Prompt
In order of appearance, what figures with a unit of size or area does the lake fishing report below give?

West Branch Lake (Portage County) -- Known for its excellent muskellunge fishing, this large 2,616- acre lake is full of trophy fish. Many of these fish reach nearly 50 inches in length, with a few exceeding this size. Anglers trolling the lake are doing well on shad-imitating crankbaits. Visit http://www.ohiodnr.com/wildlife/fishing/huskie/muskiearticle04.htm for more information. Unlimited horsepower; wheelchair accessible shoreline facilities available.

Spencer Lake (Medina County) -- This 50-acre lake offers some terrific largemouth bass fishing. While there is a 15-inch length limit, a relatively high percentage of bass exceeds 15 inches (based on spring 2004 electrofishing surveys). Spinner baits have anglers reeling these fish in. Electric motors only; wheelchair accessible shoreline facilities available.

Stored data
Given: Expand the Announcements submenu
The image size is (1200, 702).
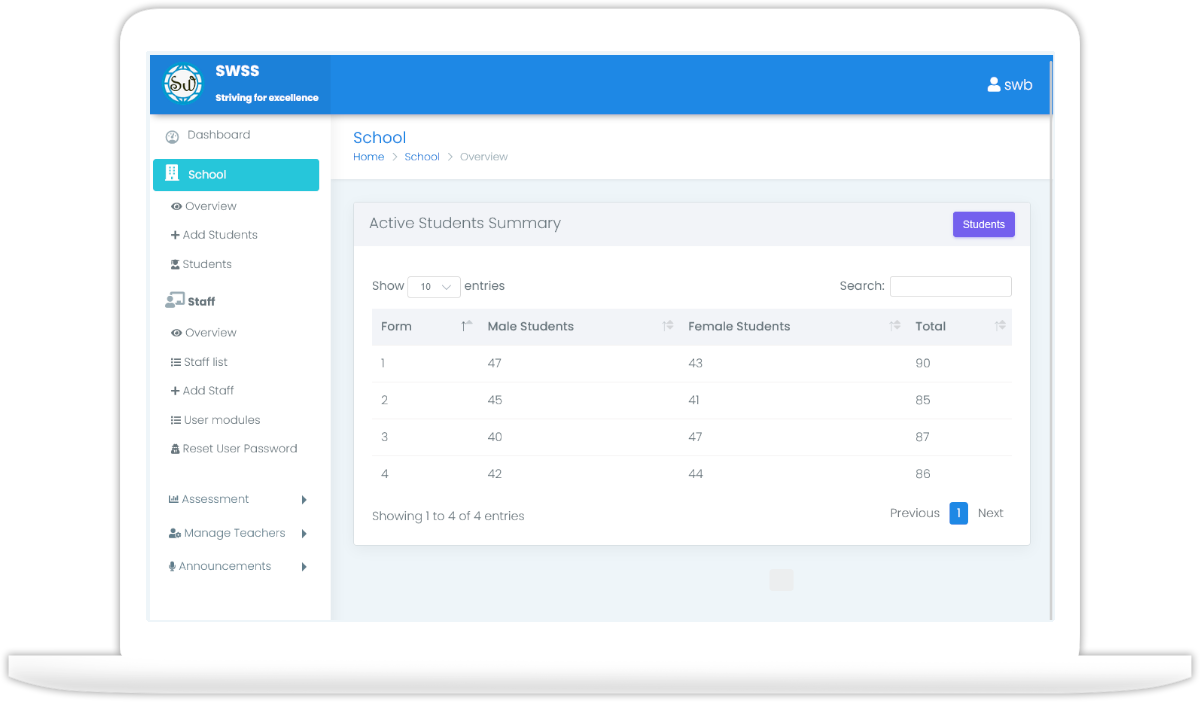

Result of the exercise
2,616 acres (West Branch Lake), nearly 50 inches (muskellunge length), 50 acres (Spencer Lake), 15 inches (bass length limit), 15 inches (bass size exceeded by a relatively high percentage)